Yer Ümraniye'ydi… Üçüncü cinayet, 1 Nisan 2010'da aynı mahallede gerçekleşti. İşlediği cinayetlerde bıçak kullanan
cani, çok belirgin "seri katil" hatlarına sahipti. Cinayet dedektifleri, hırsızlık olayları üzerine vahşetler arasında bağlantı kurdu. Gerisi çorap söküğü gibi geldi…
NESİBE DEMİR CİNAYETİ (9 Aralık 2009)
2009 yılının Aralık ayında işlenen ilk cinayet, İstanbul Ümraniye'de meydana geldi. 59 yaşındaki ev hanımı Nesibe Demir, ikamet adresinde kimliği belirsiz kişi ya da kişiler tarafından karnından bıçaklanarak öldürüldü.
Cesedi, akşam saatlerinde işten çıkarak eve gelen kızı tarafından bulundu.Cinayetin gerçekleştiği ev, katil veya katiller tarafından dağıtılmıştı.

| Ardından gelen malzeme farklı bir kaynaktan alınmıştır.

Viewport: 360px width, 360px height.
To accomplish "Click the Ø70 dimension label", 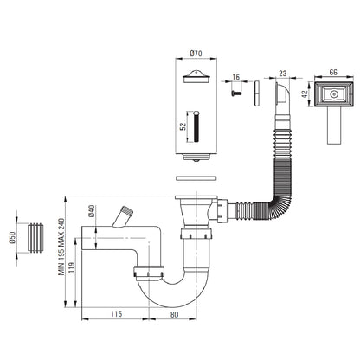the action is pos(196,54).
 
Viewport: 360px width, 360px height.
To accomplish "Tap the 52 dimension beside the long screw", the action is pos(183,126).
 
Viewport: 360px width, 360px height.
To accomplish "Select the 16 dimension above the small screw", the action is pos(236,77).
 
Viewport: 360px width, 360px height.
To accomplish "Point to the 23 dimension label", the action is pos(283,74).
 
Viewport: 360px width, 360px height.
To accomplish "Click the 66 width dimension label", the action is pos(333,72).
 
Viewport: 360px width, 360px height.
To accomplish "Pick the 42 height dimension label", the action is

Eşyalar yerle bir edilmiş, hırsızlık olayı gerçekleşmişti. Adresi mercek altına alan İstanbul Cinayet Masası ve Olay Yeri İnceleme Şube Müdürlüğü ekipleri, salonda yer alan 37 ekran televizyon ile uydu alıcısının çalındığını tespit ett
i. Demir'e ait ceset, savcılık talimatıyla Ümraniye Eğitim ve Araştırma Hastanesi'nin morguna kaldırıldı.

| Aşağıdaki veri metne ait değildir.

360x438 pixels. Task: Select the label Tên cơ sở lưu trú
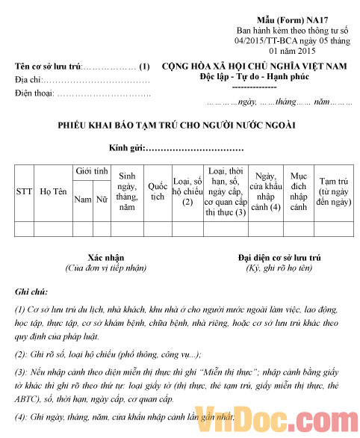pyautogui.click(x=48, y=67)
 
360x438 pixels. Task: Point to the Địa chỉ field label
pyautogui.click(x=28, y=80)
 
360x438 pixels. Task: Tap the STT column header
pyautogui.click(x=24, y=191)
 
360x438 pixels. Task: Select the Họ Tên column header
pyautogui.click(x=54, y=191)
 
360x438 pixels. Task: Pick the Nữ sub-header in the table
pyautogui.click(x=102, y=200)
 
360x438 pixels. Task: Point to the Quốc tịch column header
pyautogui.click(x=158, y=191)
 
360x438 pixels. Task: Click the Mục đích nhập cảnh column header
pyautogui.click(x=298, y=191)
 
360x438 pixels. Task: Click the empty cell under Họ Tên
pyautogui.click(x=54, y=228)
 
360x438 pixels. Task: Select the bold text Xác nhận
pyautogui.click(x=105, y=256)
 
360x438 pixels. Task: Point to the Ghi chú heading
pyautogui.click(x=31, y=291)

MİNE ELAGÖZ CİNAYETİ (28 Aralık 2009)
Nesibe Demir Cinayeti'nin sadece 19 gün sonrasında ikinci cinayet işlendi. Adres, Ümraniye Altınşehir Mahallesi'ydi. Yangın ihbarı üzerine geldikleri gecekonduya giren itfaiye ekipleri, alevleri söndürdü ve cesetle karşılaştı.
41 yaşındaki Mine Elagöz'ün, oğlu ile birlikte yaşamını sürdürdüğü evinde 11 farklı yerinden bıçaklanarak öldürüldüğü ortaya çıktı. Katil, evi yakarak ortadan kaybolmuş, İstanbul Cinayet Büro Amirliği dedektifleri iz peşine düşmüştü. İki cinayet arasında bağlantı kuran uzmanlar, yaşamına son verilen Mine Elagöz'ün ikamet adresinde yapılan "Luminal çalışması"nda bir erkeğe ait kan izlerine rastladı.
Mine Elagöz'ün akrabaları ile yakınları takibe alındı fakat kan örneği, yabancı bir kişiye aitti.